HOW TO COMPLETE THIS TASK:
Among the entries below, find the line with "Given: Expand Bluetooth row via its chevron", then quote it and each following line up to and including the line with "Screen dimensions: 546x462", and nothing else.

TASK MATERIAL:
BEGIN

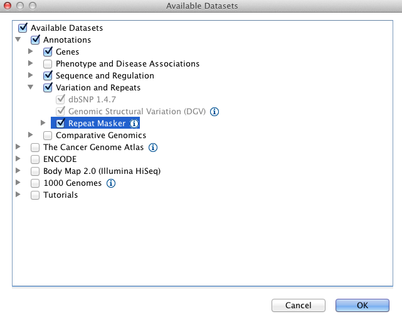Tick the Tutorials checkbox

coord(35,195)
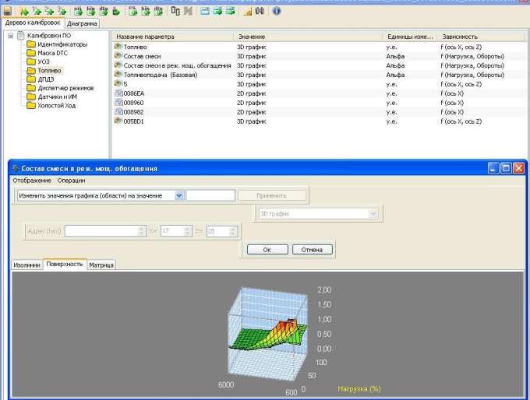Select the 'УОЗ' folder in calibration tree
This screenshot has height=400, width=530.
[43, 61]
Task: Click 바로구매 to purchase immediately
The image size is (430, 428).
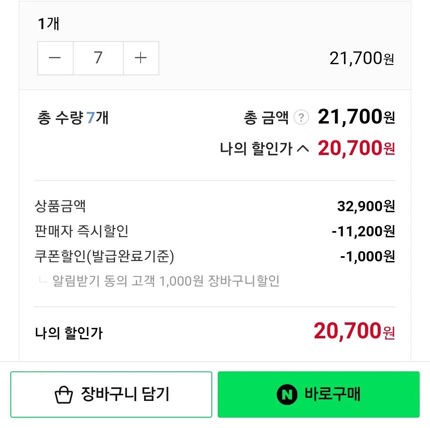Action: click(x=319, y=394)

END
BEGIN

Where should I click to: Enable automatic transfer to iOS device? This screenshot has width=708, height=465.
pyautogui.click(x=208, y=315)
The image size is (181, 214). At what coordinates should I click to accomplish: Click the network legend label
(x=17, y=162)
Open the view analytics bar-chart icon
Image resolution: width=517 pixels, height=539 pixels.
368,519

END
BEGIN

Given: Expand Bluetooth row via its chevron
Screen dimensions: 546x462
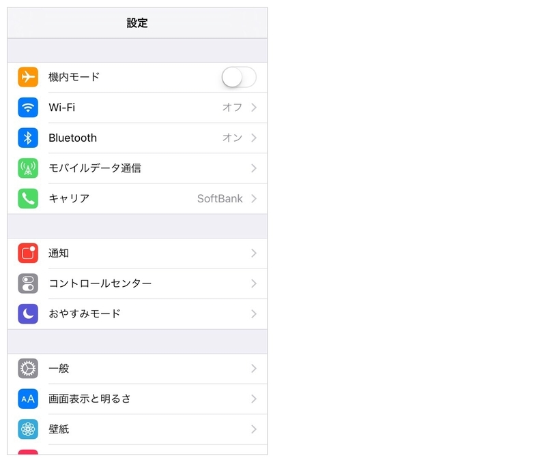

END

SOLUTION TO THIS PROBLEM:
Given: Expand Bluetooth row via its chevron
Screen dimensions: 546x462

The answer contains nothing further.